En base a este modelo general, Olmedilla y García-Mas (2009) elaboraron un modelo global de las lesiones deportivas donde destacaron cinco líneas principales de investigación. La primera, estudia la relación entre los factores psicológicos y la vulnerabilidad de los deportistas a lesionarse; la segunda, analiza la percepción de los deportistas sobre la importancia del factor psicológico como causante de la lesión; la tercera valora la relación entre la historia de lesiones de los deportistas y su influencia sobre diferentes variables psicológicas de los mismos; la cuarta, estudia las reacciones emocionales y psicológicas ante la lesión. Finalmente, la quinta, desde una perspectiva aplicada, analiza los programas de intervención psicológica dirigidos tanto a la lesión deportiva (tanto a nivel preventivo como rehabilitador) como a la psicoeducación de deportistas y entrenadores (Mugele et al., 2019).
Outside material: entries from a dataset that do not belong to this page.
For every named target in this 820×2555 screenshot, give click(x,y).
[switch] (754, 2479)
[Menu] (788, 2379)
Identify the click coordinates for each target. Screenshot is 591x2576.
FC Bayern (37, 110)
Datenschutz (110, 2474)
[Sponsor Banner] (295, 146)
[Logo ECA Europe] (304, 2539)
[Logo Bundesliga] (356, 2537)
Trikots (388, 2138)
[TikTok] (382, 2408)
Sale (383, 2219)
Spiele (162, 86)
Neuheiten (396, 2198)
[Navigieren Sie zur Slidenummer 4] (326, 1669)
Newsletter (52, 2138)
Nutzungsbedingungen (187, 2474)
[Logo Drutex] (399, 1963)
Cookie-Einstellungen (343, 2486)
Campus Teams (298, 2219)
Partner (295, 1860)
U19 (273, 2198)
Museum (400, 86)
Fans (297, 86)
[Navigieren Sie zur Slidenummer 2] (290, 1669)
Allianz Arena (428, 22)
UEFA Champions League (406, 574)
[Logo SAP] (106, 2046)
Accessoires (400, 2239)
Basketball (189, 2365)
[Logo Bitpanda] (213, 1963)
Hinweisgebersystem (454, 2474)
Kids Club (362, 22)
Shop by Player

Este modelo, a su vez, organiza las variables psicológicas en función de tres ejes de análisis: eje causal (antecedentes y consecuentes), eje temporal (distribución en función del tiempo) y eje conceptual (modelos teóricos relevantes).
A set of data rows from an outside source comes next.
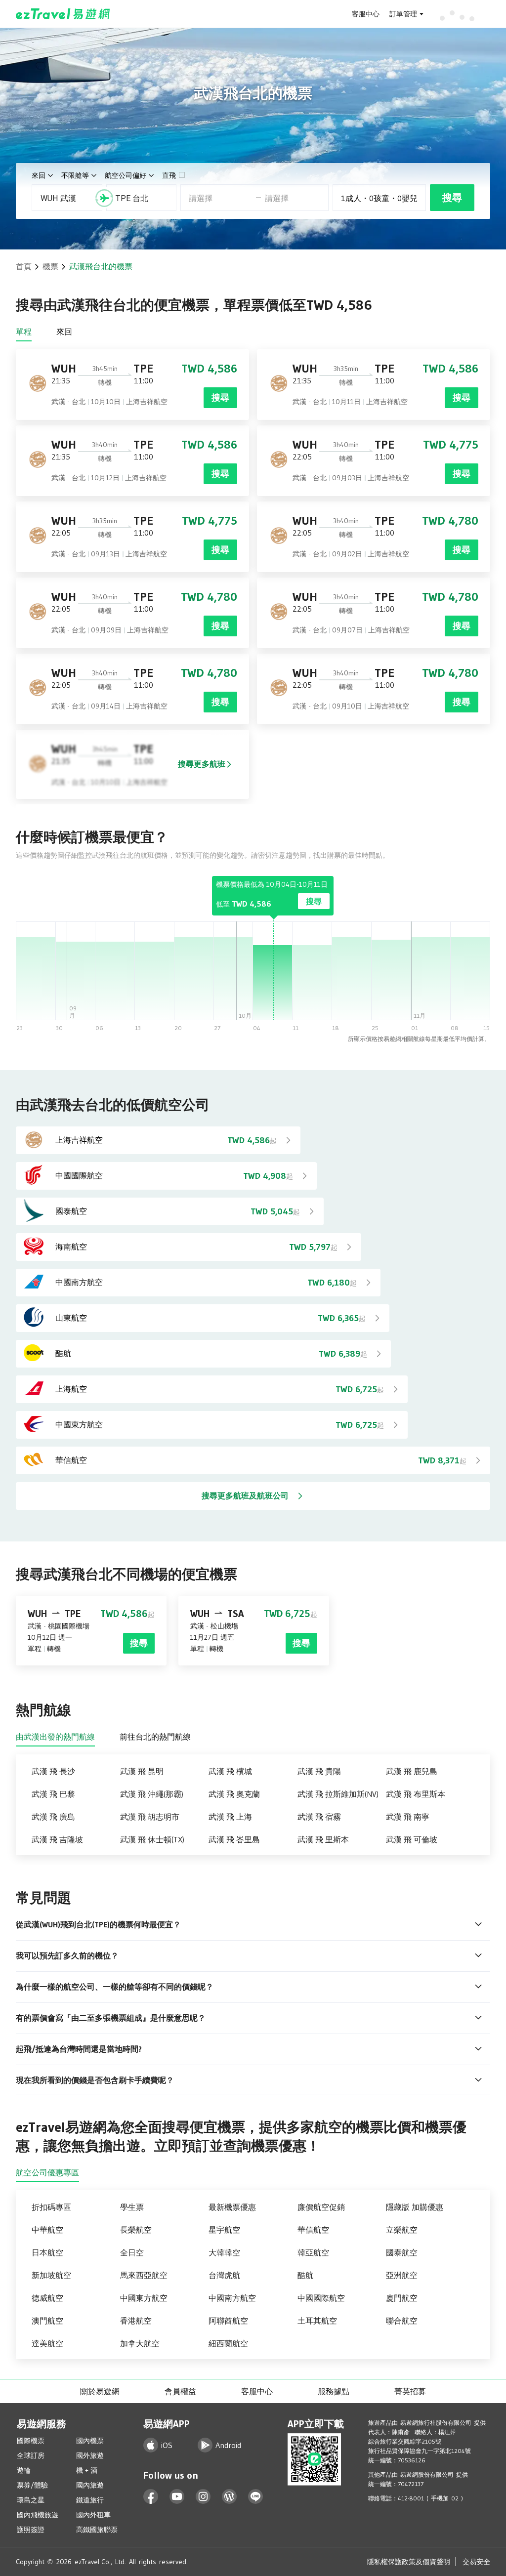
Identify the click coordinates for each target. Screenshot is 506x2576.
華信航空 (313, 2230)
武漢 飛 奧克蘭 (234, 1794)
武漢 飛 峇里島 (234, 1839)
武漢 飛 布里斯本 (415, 1794)
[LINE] (255, 2496)
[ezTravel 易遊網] (63, 13)
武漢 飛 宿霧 (319, 1817)
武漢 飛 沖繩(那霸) (151, 1794)
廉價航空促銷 (321, 2207)
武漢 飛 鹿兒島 (411, 1771)
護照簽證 (30, 2529)
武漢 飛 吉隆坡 (57, 1839)
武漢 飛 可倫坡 (411, 1839)
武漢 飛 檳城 (230, 1771)
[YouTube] (177, 2496)
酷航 (305, 2275)
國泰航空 (402, 2252)
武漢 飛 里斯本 (323, 1839)
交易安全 (476, 2561)
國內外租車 (93, 2514)
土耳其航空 (317, 2321)
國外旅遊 (90, 2455)
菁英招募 (410, 2391)
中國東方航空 (144, 2298)
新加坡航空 (51, 2275)
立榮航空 (402, 2230)
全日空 (132, 2252)
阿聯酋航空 (228, 2321)
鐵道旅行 (90, 2499)
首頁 (24, 266)
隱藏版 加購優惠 (414, 2207)
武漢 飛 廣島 (53, 1817)
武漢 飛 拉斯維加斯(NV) (338, 1794)
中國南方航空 (232, 2298)
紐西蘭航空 (228, 2343)
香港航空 (136, 2321)
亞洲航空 (402, 2275)
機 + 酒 (86, 2470)
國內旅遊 (90, 2485)
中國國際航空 (321, 2298)
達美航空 (47, 2343)
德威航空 (47, 2298)
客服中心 (366, 13)
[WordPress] (229, 2496)
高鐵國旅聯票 (97, 2529)
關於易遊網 (100, 2391)
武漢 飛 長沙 (53, 1771)
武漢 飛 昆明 (142, 1771)
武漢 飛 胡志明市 (149, 1817)
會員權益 (180, 2391)
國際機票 (30, 2440)
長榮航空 (136, 2230)
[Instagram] (203, 2496)
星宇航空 (224, 2230)
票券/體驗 (32, 2485)
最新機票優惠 (232, 2207)
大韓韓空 (224, 2252)
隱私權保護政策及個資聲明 (408, 2561)
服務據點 (333, 2391)
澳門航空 (47, 2321)
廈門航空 (402, 2298)
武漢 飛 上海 (230, 1817)
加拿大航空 (140, 2343)
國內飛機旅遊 (37, 2514)
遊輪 (24, 2470)
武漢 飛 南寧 (407, 1817)
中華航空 (47, 2230)
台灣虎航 (224, 2275)
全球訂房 (30, 2455)
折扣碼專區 (51, 2207)
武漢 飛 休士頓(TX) (152, 1839)
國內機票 (90, 2440)
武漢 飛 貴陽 (319, 1771)
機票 (50, 266)
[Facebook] (151, 2496)
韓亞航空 (313, 2252)
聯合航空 (402, 2321)
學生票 (132, 2207)
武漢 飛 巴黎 (53, 1794)
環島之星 (30, 2499)
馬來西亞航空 (144, 2275)
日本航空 (47, 2252)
Las principales variables psicológicas han sido estudiadas, en la mayoría de las ocasiones, en función del eje temporal. Así, han sido establecidas diferentes etapas: previas a la lesión deportiva, vigentes durante el transcurso de la misma y presentes una vez curada la lesión. De las anteriores etapas, merecen destacarse los trabajos que se centran en las variables implicadas en la vulnerabilidad del deportista a lesionarse (es decir, anteriores a la lesión), como la autoconfianza (Berengüí y Puga, 2015; Gonzélez-Reyes et al., 2017), la ansiedad competitiva (Prieto y Olmedilla, 2015; Zurita et al., 2017), el estrés psicosocial (Olmedilla et al., 2018; Olmedilla et al., 2014; Zurita et al., 2014; Zurita-Ortega, et al., 2017), la motivación (Kerr et al., 2004; Prieto et al., 2015), los recursos de afrontamiento (Gonzales-Reyes et al., 2017; Ríos et al., 2019), el empleo de las conductas de riesgo (Fuller, 2005; Tuner et al., 2004), los procesos emocionales (Berengüí et al., 2013; Rubio et al., 2014) y el estado de ánimo (García y Más, 2011; Rozen y Horne, 2007).
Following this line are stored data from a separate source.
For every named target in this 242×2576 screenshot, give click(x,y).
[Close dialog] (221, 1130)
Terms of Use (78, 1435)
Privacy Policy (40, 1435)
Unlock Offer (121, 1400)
En este contexto, el objetivo del presente trabajo, empleando un diseño de caso, pretende analizar los factores psicológicos asociados con la aparición de lesiones deportivas en jugadores de fútbol, situándose, por lo tanto, dentro del eje temporal anterior a la lesión deportiva (vulnerabilidad a la lesión). Se han incorporado dentro de las variables de vulnerabilidad, y atendiendo a la literatura previa, la ansiedad y autoconfianza, las estrategias de afrontamiento, determinadas características asociadas al rendimiento deportivo y la inteligencia emocional. Se establece como hipótesis que los jugadores que se lesionan tendrán puntuaciones más altas en estrategias de afrontamiento, concretamente en conductas de riesgo y retraimiento mental, y puntuaciones más bajas en regulación emocional, autoconfianza, motivación y control de estrés.

Método

Participantes

La muestra estaba formada por 22 jugadores de fútbol masculino pertenecientes a un club de la tercera división de Madrid, con un rango de edad entre 19 y los 30 años (M = 23.31, D.T = 4.24). La media de años que llevaban practicando este deporte es de 17.54 (D.T = 4.64) y dentro de esta misma categoría 3.31 años (D.T = 3.06). El 40.9% de los jugadores habían tenido alguna lesión (ya sea leve, moderada o grave) en los últimos 6 meses.

Variables e instrumentos

A todos los futbolistas, un psicólogo del deporte les administró un protocolo de autoinforme donde se recogían los siguientes cuestionarios:

Inventario de Ansiedad Estado Competitiva 2 (Competitive State Anxiety Inventory 2, CSAI- 2, Martens et al., 1990)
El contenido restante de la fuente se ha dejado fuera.